A spokesman for the Fish and Wildlife Service declined to comment on Tuesday's lawsuit but defended the incidental-take regulations, which are meant to be in effect for five years.

"We believe that the incidental-take regulations are a valuable conservation tool," said Bruce Woods, spokesman for the service's Alaska headquarters.

Polar bears were listed in May as threatened under the Endangered Species Act, and a petition is pending that would give similar protections to the Pacific walrus.

The remote and ice-choked Chukchi, which lies between northwestern Alaska and northeastern Siberia, is emerging as a hot oil prospect.

After many years of scant industry activity, Royal Dutch Shell Plc and other oil companies earlier this year moved aggressively to pick up exploration acreage.

A lease sale held by the U.S. Minerals Management Service in February drew a record $2.66 billion in high bids, with $2.1 billion of that from Shell. Shell currently holds a permit from the MMS to do seismic testing in the Chukchi this year to evaluate the geology there.

Industry activity is also accelerating in the Beaufort Sea off Alaska's northern coast. Shell, which spent $44 million on leases there in 2005 and $39 million in 2007, is seeking to explore a prospect it calls Sivulliq.

BP Plc, meanwhile, has plans to develop its offshore Liberty prospect, a 100-million-barrel oil field that would be the first producing oil field located entirely in federal waters off Alaska.

But environmentalists and the area's Inupiat Eskimos are alarmed at what they consider to be an industry rush into critical habitat for whales, polar bears and other Arctic animals already imperiled by the warming climate.

"It's an unfortunate convergence that as global warming impacts in the Arctic are accelerating and putting polar bears and walrus under deep stress, the only thing keeping pace with that is the rate of authorizing oil development in their habitat," Cummings said.

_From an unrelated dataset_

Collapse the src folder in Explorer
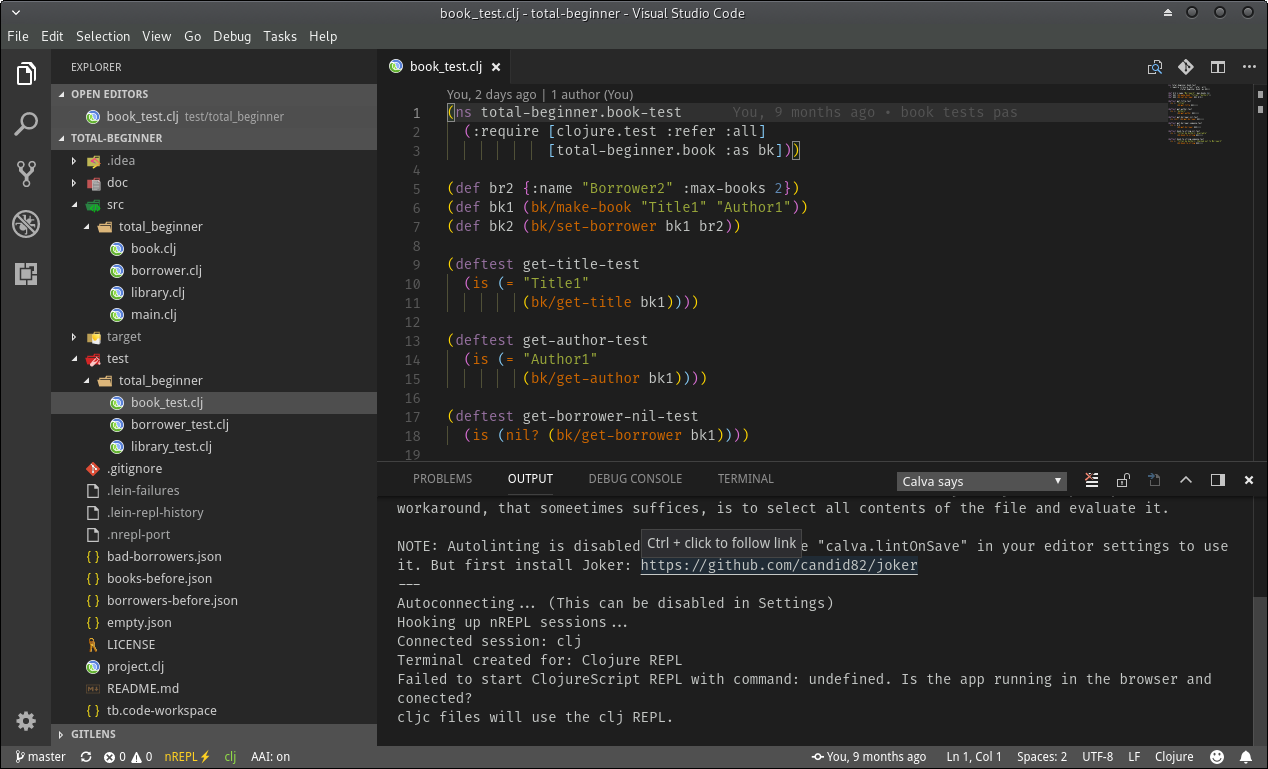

Tuesday's lawsuit came just days after a federal judge in Anchorage rejected a similar complaint concerning impacts to whales and seals from planned seismic tests this year by BP and Shell.

U.S. District Court Judge Ralph Beistline last week dismissed that lawsuit, which had been filed by Inupiat villagers and environmental groups challenging permits granted by the National Marine Fisheries Service and the MMS.

The "balance of hardships" weighs in favor of the agencies, BP and Shell, "who have invested significant time and expense in preparing for the scheduled activities," Beistline said in his July 2 ruling. "Moreover, the public interest in energy development favors upholding the permits."

Cummings said an appeal has already been filed.